The currency of East Africa’s biggest economy weakened as much as 0.3 percent to 85.50 per dollar and was trading less than 0.1 percent lower at 85.27 dollar by 11:22 a.m. in Nairobi, according to data compiled by Bloomberg. Since the vote on March 4 through yesterday, the shilling had gained 0.9 percent.
Uhuru Kenyatta, who is preparing for trial at the International Criminal Court, won the election with 50.07 percent of ballots cast, the electoral commission said on March 9. The swearing in is planned for March 26, unless a petition is filed at the Supreme Court. Outgoing Prime Minister Raila Odinga, whose dispute of the 2007 election triggered ethnic clashes that left more than 1,100 people dead, got 43.3 percent. Odinga has said he will challenge Kenyatta’s victory in court.

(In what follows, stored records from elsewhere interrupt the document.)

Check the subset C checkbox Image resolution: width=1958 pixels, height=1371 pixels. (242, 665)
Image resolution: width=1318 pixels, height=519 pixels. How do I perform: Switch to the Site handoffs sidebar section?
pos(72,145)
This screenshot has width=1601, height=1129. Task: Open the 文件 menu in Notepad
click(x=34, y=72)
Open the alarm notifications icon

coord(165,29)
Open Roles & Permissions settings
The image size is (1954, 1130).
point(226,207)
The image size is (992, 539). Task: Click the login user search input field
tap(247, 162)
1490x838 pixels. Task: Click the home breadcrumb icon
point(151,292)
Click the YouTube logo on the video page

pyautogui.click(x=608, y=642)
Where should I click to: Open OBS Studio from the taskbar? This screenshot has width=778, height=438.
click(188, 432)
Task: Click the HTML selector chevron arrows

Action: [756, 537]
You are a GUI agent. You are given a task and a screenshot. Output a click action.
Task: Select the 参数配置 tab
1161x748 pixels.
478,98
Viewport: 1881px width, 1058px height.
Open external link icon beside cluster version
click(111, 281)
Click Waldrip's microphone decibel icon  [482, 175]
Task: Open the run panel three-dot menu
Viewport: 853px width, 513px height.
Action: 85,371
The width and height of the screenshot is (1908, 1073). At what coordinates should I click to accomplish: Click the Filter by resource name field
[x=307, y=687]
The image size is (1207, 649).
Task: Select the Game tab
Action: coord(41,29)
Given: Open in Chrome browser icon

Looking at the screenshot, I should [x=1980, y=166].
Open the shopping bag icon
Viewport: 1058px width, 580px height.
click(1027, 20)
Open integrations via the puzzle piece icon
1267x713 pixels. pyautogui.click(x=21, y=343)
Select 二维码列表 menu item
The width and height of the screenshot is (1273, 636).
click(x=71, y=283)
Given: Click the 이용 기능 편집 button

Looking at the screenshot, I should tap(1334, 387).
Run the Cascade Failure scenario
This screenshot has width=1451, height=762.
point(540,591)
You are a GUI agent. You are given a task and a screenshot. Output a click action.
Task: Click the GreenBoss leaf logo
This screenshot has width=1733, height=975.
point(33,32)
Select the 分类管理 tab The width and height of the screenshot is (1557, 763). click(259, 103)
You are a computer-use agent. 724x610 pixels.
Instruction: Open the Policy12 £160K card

“The weakening is due to a buildup of demand for dollars due to the recent appreciation of the shilling,” Duncan Kinuthia, head of trading at Commercial Bank of Africa Ltd. “We expect it to continue swinging until the planned petition is determined and swearing in of the president-elect is done”.
The government plans to ensure “stability of the shilling to remove mayhem that may be caused by up-and-down swings,” Finance Minister Robinson Githae said on March 11. Kenya’s central bank held its benchmark interest rate at 9.5 percent yesterday as it gauges how the economy will react to Odinga’s dispute claim.
Kenya’s economy may expand 5.5 percent to 6 percent this year, as long as peaceful elections show stability for investors, according to the International Monetary Fund.
Uganda’s currency gained 0.5 percent to 2,645 per dollar, while the Tanzanian shilling weakened 0.1 percent to 1,623.50 per dollar.